Major Interleukins: Role in the Pathogenesis of Atrial Fibrillation
Keywords:
Interleukins, Atrial fibrillation, Pathogenesis, homeopathicAbstract
Interleukins (IL) are a group of cytokines with complex immunomodulatory functions, whereas atrial fibrillation (AF) is the most common cardiac arrhythmia. This review article highlights the role of major IL in the pathogenesis of AF. IL-1 had elevated levels in permanent and persistent AF patients as compared to paroxysmal AF. A study had shown a straightforward connection between the development of postoperative atrial fibrillation and IL-2 sera levels shortly after cardiopulmonary bypass graft for the first time. IL-4 has been involved in anti-inflammatory response and played no role in the contribution of AF. The elevated level of IL-6 rapidly induces atrial electrical remodeling by downregulating cardiac connexins. This change could be significantly increased the risk of AF and related complications during active inflammatory processes. Moreover, a study has shown higher IL-8 levels in permanent AF patients as compared with paroxysmal AF patients. An association was found between IL-10 gene -592A/C polymorphism and AF in Han Chinese. Recombinant human IL-11 therapy shortened atrial refractoriness and also created favorable conditions for AF by an indirect mechanism involving volume expression, stretching of atrial myocardial tissue and sodium retention. An elevated IL-12 expression was observed in the left atrial tissues of AF patients.
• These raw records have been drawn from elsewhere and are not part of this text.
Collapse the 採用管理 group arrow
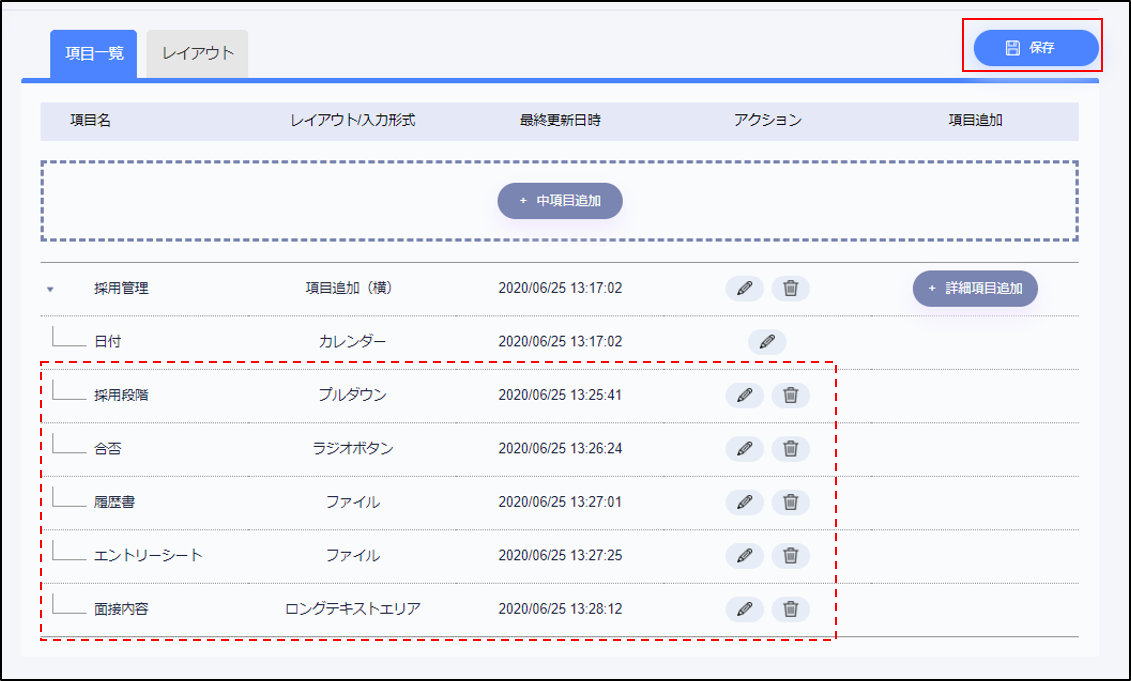 pyautogui.click(x=50, y=289)
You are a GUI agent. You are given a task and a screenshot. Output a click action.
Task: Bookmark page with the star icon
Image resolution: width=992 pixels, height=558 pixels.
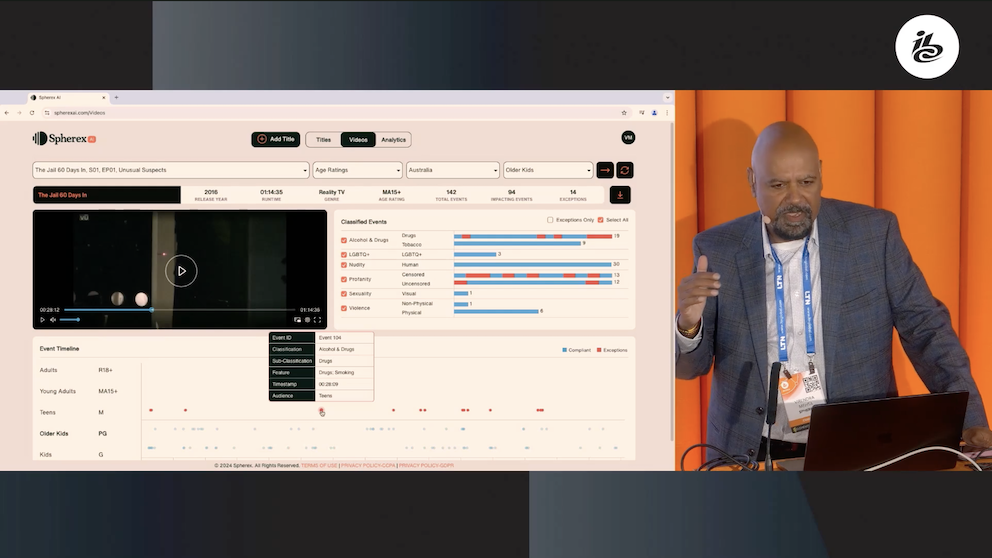pyautogui.click(x=624, y=113)
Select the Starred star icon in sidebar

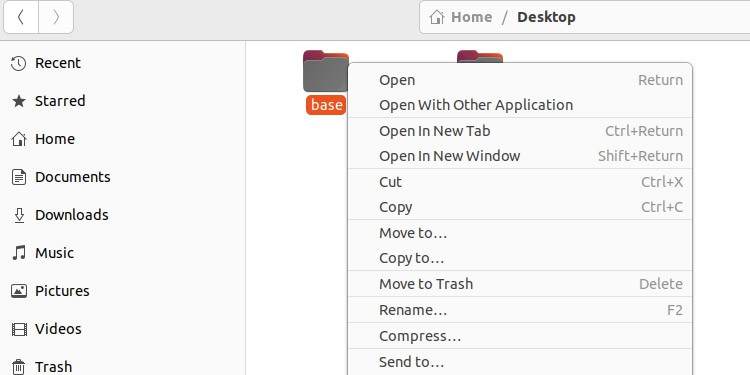click(19, 101)
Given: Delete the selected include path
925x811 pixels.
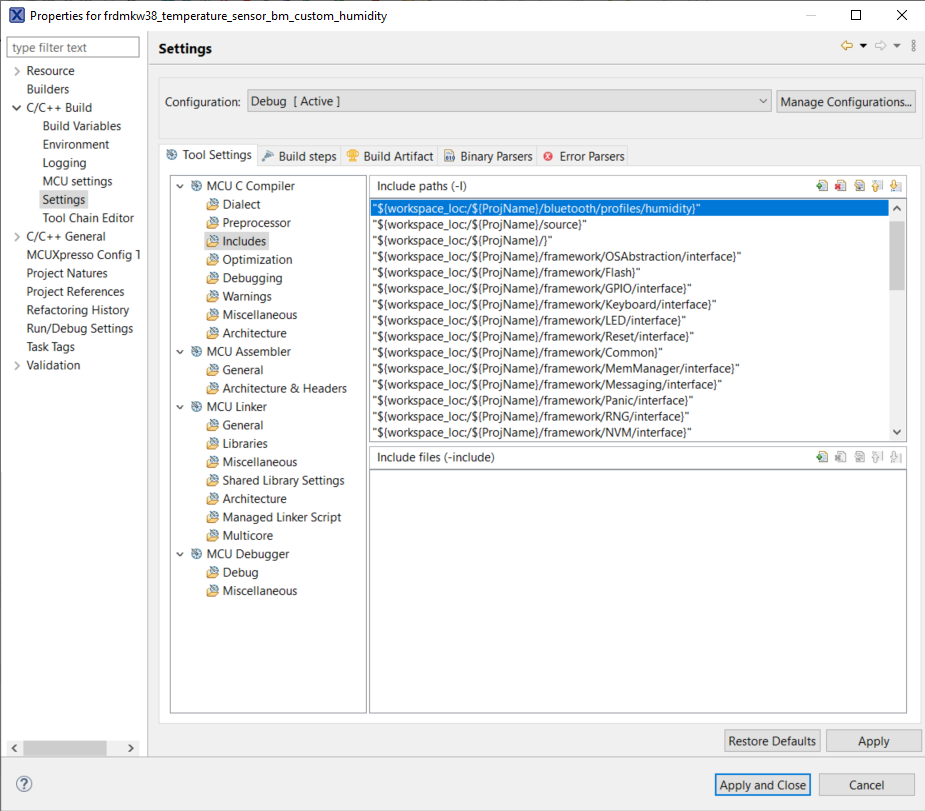Looking at the screenshot, I should [841, 186].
IL-17 signaling pathway has played a significant role, and some genes could be used as potential therapeutic targets for AF. An association between the risk of AF with single nucleotide polymorphism of IL-18 and also resulted in the increased left atrial diameter and decreased left ventricular ejection fraction in AF subjects as compared to control. IL-27 genetic variants had increased the occurrence of AF. AF patients had elevated levels of IL-37 that were closely linked with AF subgroups.